The social media concept of “wine moms” has been assessed by two psychologists to discover the impact of the trend on mothers and their drinking habits.

by Tunae

According to the study, which has been published in the Psychology of Popular Media journal, wine moms are those who are encouraged to drink alcohol “to cope with stressors associated with motherhood” and the idea has “become mainstream in popular media discourse”.

It focuses on posts on platforms such as Instagram and Facebook which have used the hashtag #winemom or groups such as “Mommy Drinks Wine and Swears”.

The two authors, Emily Lorenz and Elizabeth Behm-Morawitz, decided to research the impact of this social media trend, and used 330 mothers to view nine social media posts, which were either representative of wine mom or ‘sober mom’ messaging and hashtags, as well as neutral social media posts.

Participants in the study then reported drinking norms, social comparison orientation, drinking behaviour, as well as previous exposure to “wine mom messaging”.

Speaking to PsyPost, Lorenz who works at the University of Missouri, said she decided to investigate the impact as she often saw posts on social media about the “need to drink alcohol to survive the challenges of motherhood”.

According to the study, mothers who were regularly exposed to wine mom content before the study and then viewed content during the experiment, reported stronger beliefs their social circle approves of drinking as a part of being a mother.

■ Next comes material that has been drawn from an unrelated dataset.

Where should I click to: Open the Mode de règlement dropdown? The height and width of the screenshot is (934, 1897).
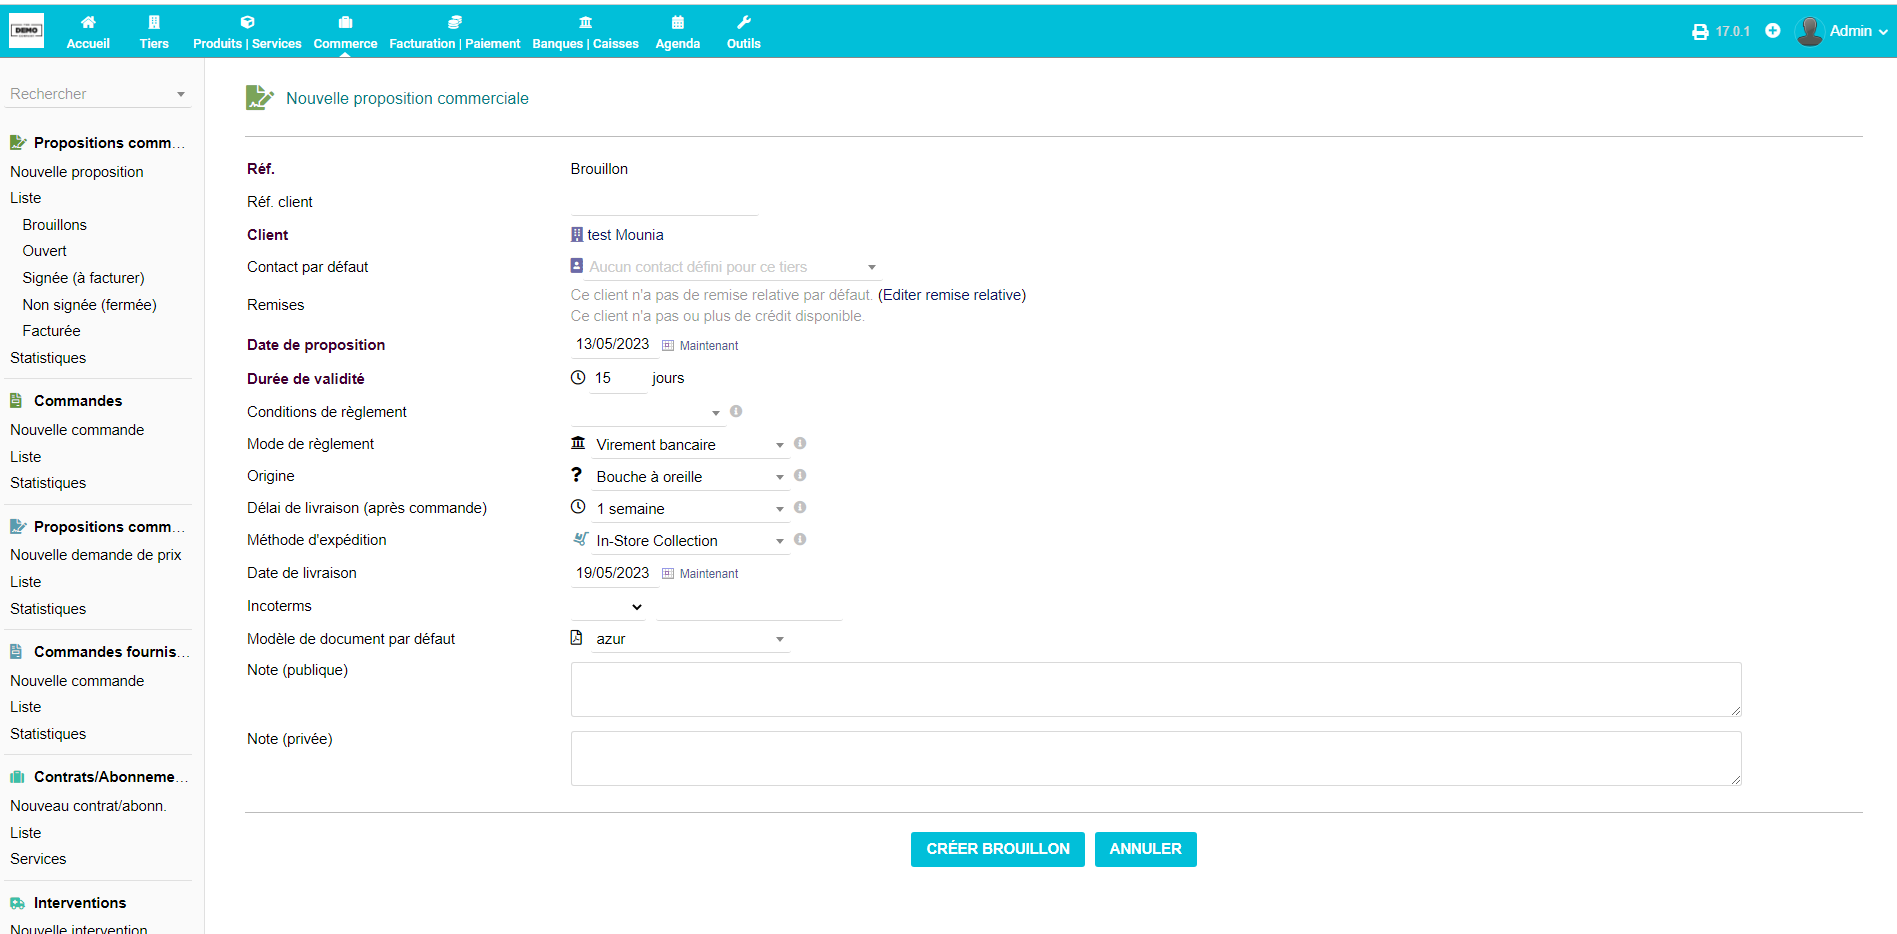click(688, 445)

As a result, Lorenz said that mothers exposure to the concept of ‘wine moms’ can “influence mothers’ perceived expectations to consume alcohol”.

She told PysPost: “While bonding through alcohol can bring community to mothers, and allow them to resist traditional expectations of motherhood, this can have negative influences when it promotes risky drinking behaviour, such as heavy drinking.”

In addition, the mothers who engage in social comparisons consider drinking as more common among other mothers, regardless of which study group they were in, with Lorenz adding that it was a “surprising finding” which may “indicate the powerful influence of wine mom discourse”.

But contrary to the study’s expectations, how much mothers see themselves as drinkers was not a particular issue, perhaps due to the other more critical parts of their identity that are related to motherhood.

This suggests that even if a mother is a drinker, the behaviour is not a defining part of her identity, and less influential in shaping beliefs about alcohol consumption.